John Indalecio, OTR/L, is the 2007-2008 HSS Hand Therapy Fellow. Carol Page, PT, DPT, CHT, is Manager of Strategic Improvement and Education for the Rehabilitation Department, and coordinates the fellowship program. Questions about the program can be directed to Carol at firstname.lastname@example.org.
Carol: John, we are very pleased to have such an outstanding hand therapy fellow to kick off our new program.
John: I am very happy to be here! I was pleased just to get the interview, but throughout the entire process, I felt energized by the possibility. The fellowship provides exposure to many areas that would be difficult to experience without this opportunity, such as surgical observations, and rounding with the surgeons.
Carol: Tell us about your background. What did you do before beginning the HSS Hand Therapy Fellowship?
John: I have been an occupational therapist for about 9 years, working at a 600-bed neighborhood hospital in Park Slope, Brooklyn for the past 8 years. I worked primarily in acute care, including in our neonatal intensive care unit. I was also needed regularly in the outpatient hand therapy clinic. Over the last five years I gained experience, interest, and confidence in the outpatient setting.
Carol: What attracts you to the specialty of hand therapy?
John: I feel that there are a couple of areas in which occupational therapists are primary contributors: pediatrics (particularly in sensory integration), and hand therapy. I had the opportunity to work with some very skilled hand therapists in my previous job. They helped me begin to unravel the mysteries of the hand, and start to enjoy the setting. In addition, I really want to be involved in a volunteer abroad service like Guatemala Healing Hands, or Doctors Without Borders. It is this desire to develop portable, unique, and advanced patient-based care that motivates me.

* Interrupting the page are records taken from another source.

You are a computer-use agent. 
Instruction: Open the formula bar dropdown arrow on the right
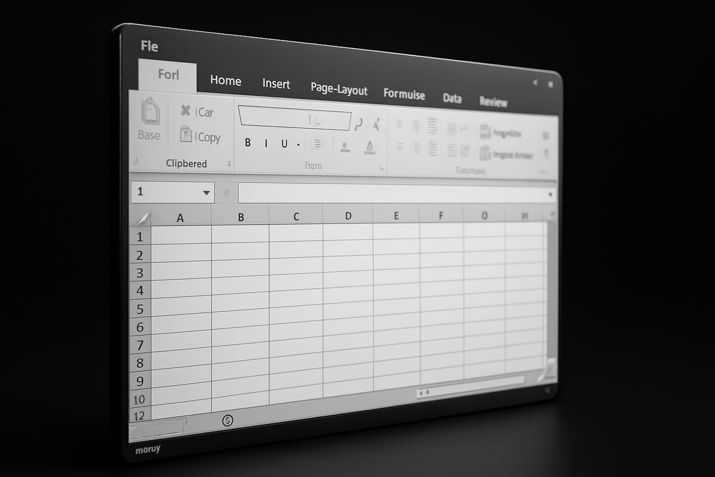tap(550, 193)
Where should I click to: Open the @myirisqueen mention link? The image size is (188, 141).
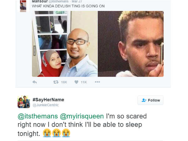[x=82, y=116]
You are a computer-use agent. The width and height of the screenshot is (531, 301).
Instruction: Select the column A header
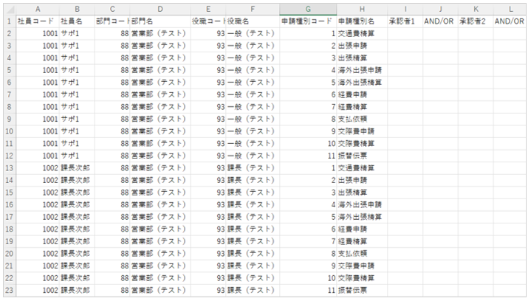(37, 8)
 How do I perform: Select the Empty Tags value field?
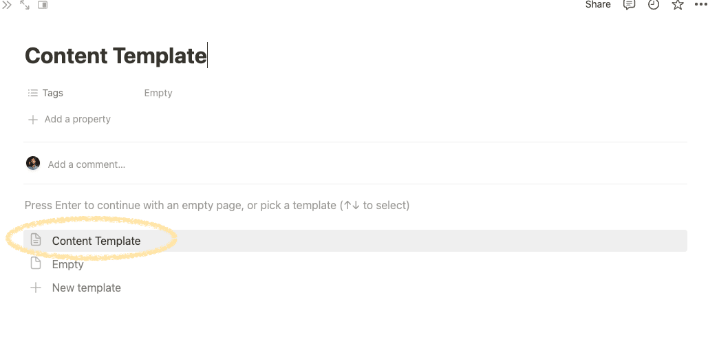pos(158,93)
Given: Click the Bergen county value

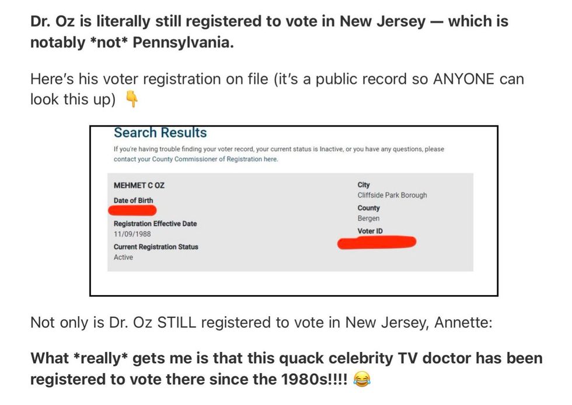Looking at the screenshot, I should pos(368,219).
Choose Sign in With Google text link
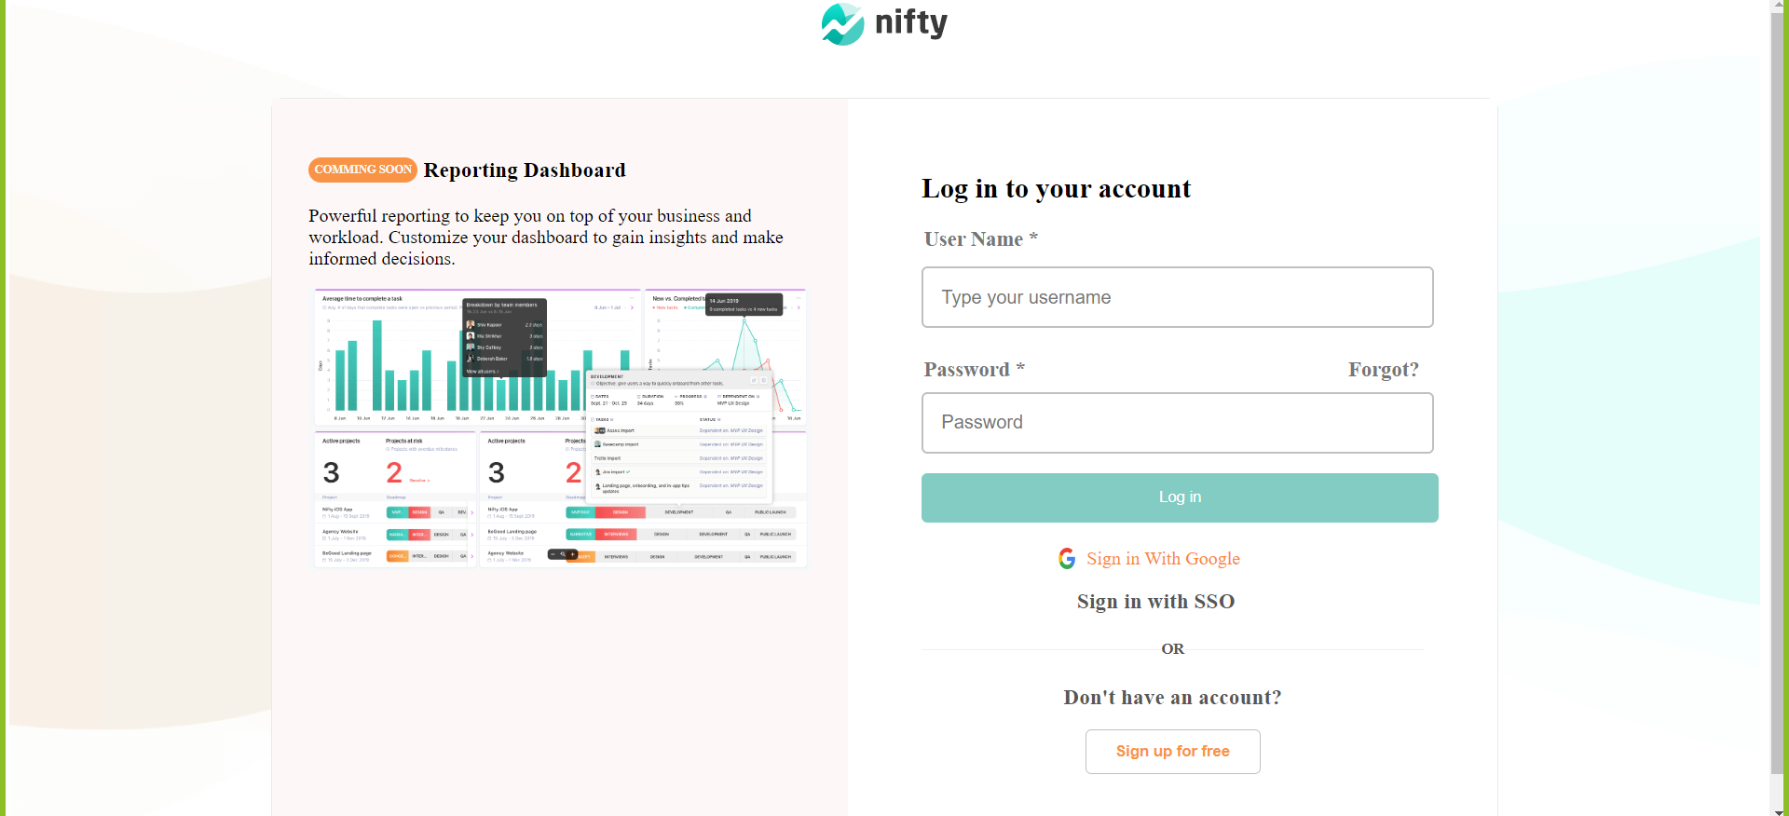Viewport: 1789px width, 816px height. (x=1163, y=559)
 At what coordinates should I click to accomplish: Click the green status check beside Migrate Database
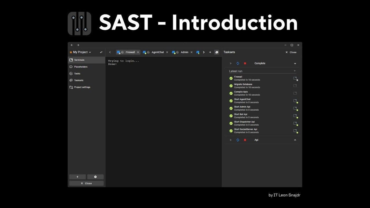coord(231,86)
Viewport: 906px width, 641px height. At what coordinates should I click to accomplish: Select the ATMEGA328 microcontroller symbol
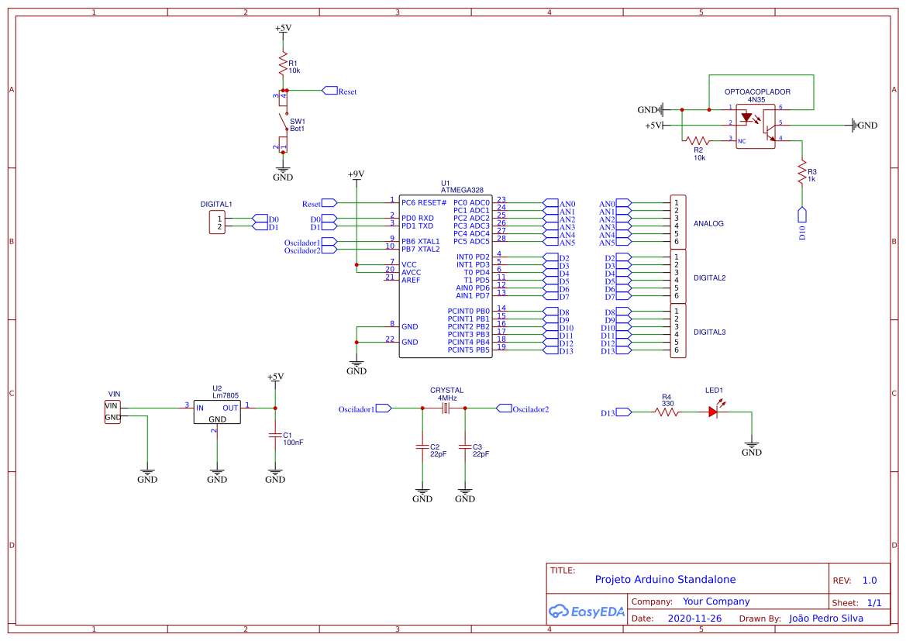pyautogui.click(x=446, y=275)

Carol: Why did you choose to apply for the HSS Hand Therapy Fellowship?
John: I had just made an internal decision to pursue becoming a CHT just before receiving the mailing from HSS. As I read the requirements I realized I was qualified to apply. I felt that the application itself would give me the opportunity to reflect on this new career course.
Carol: Please share some of your impressions of the program with us.
John: The fellowship has been excellent: well-designed, well-organized, and engaging from the start. The hand therapists are expert, able to answer the most complex questions, as well as the simplest ones without condescension. I feel like I have been able to establish solid relationships with the group here. I’ve gotten to spend time with MDs, Hand Surgery Fellows, nurses and other staff that make up HSS. The hospital’s commitment to patient care and employee engagement is remarkable, and palpable. Each therapist not only performs patient care, but is also engaged with other projects ranging from creating home exercise programs to preparing presentations that they will give at the ASHT conference.
Carol: What do you hope to do after completing your fellowship?
John: As I mentioned earlier, I’d like to sit for the hand therapy certification exam this November, so continued study until then. As far as workplace, I still see myself honing my skills in a larger hand clinic, most likely affiliated with a hospital, developing relationships with skilled hand therapists, and hand surgeons.
Carol: Is there anything else you’d like to say to therapists considering applying for the fellowship program?
John: The best advice I can give is to let your underlying passion for the practice of hand therapy come through on your application. And you must get it in on time—Carol’s deadlines are for real!